=== What to work on ===
Reproduce the records below word for word, leaving out the pictures.

=== Given information ===
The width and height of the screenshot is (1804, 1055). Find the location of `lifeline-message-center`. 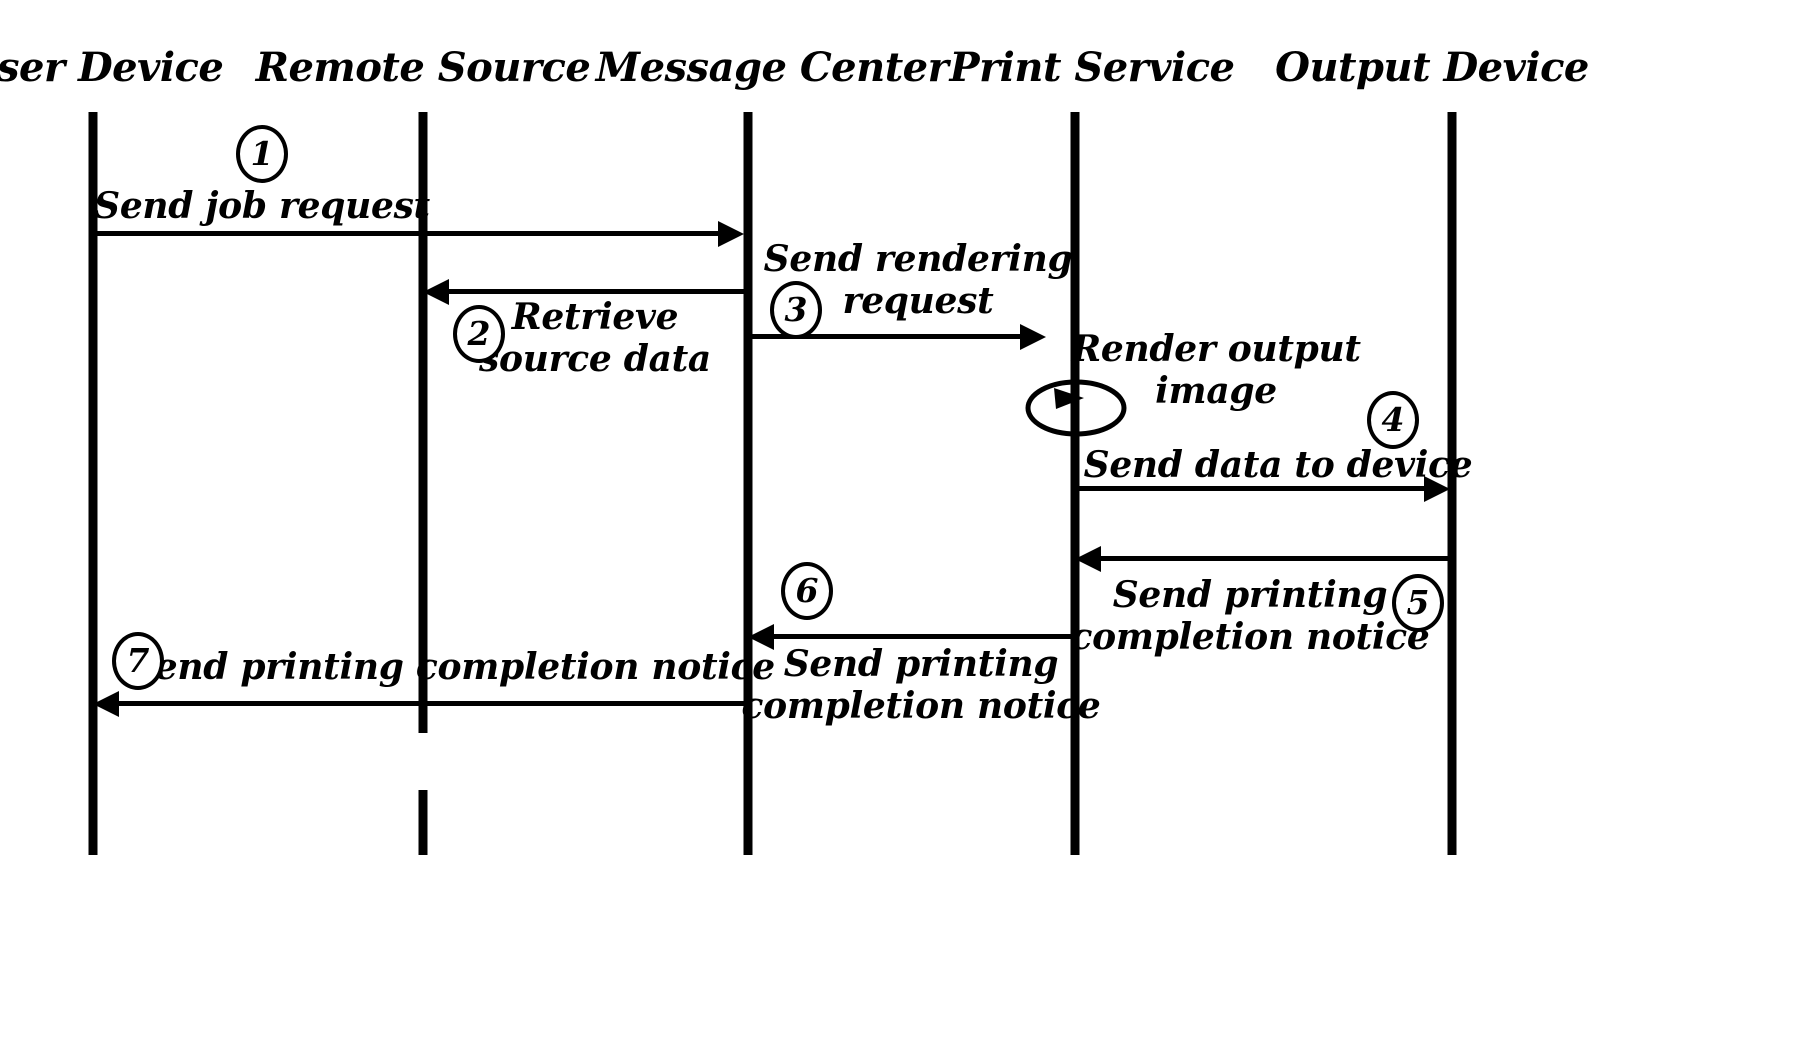

lifeline-message-center is located at coordinates (748, 484).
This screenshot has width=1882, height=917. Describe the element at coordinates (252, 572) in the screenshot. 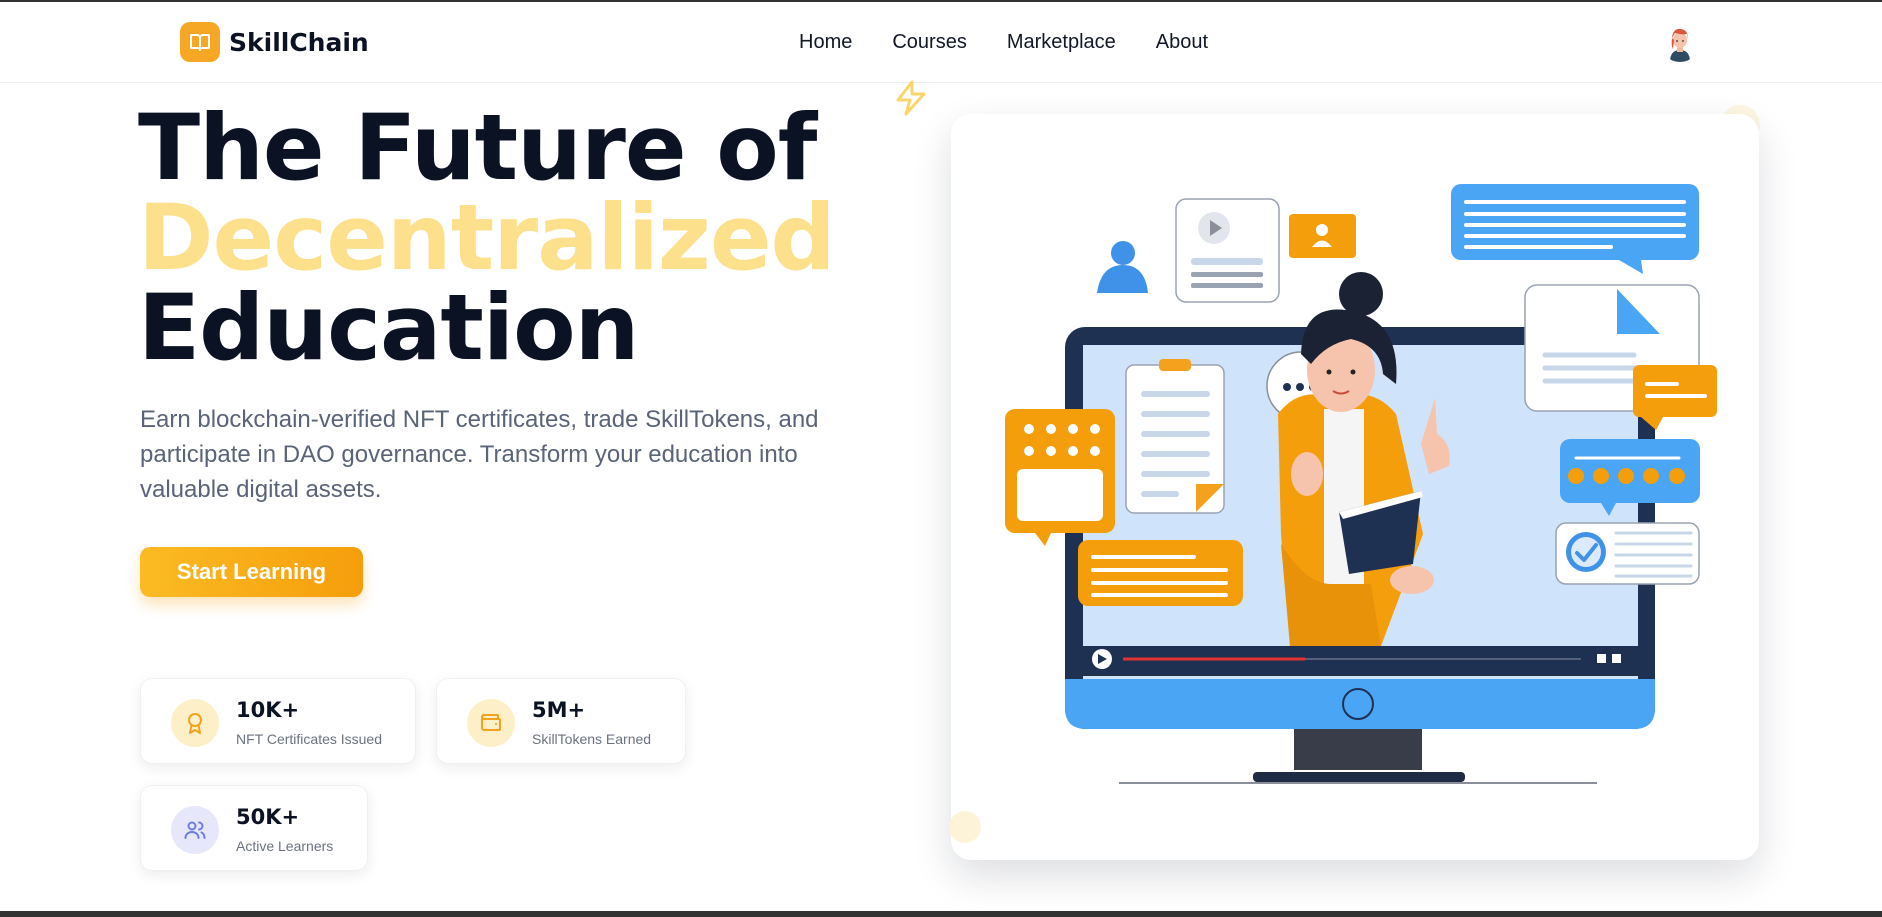

I see `start-learning-button: Start Learning` at that location.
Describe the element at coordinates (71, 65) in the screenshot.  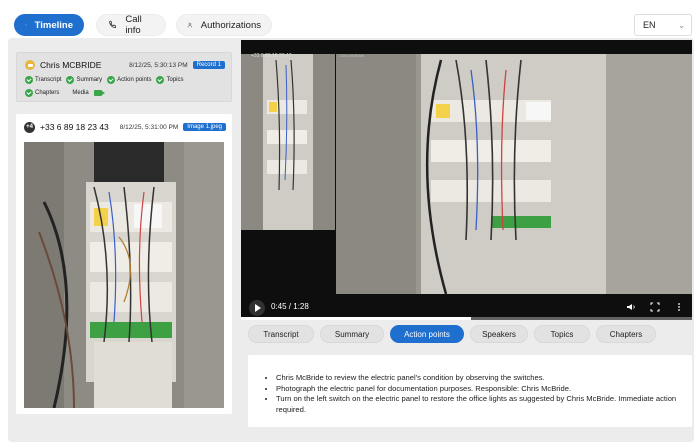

=== Output for this task ===
The width and height of the screenshot is (1804, 1055). Find the location of `lifeline-message-center`. 

lifeline-message-center is located at coordinates (748, 484).
This screenshot has width=1882, height=917. Describe the element at coordinates (252, 572) in the screenshot. 

I see `start-learning-button: Start Learning` at that location.
Describe the element at coordinates (71, 65) in the screenshot.  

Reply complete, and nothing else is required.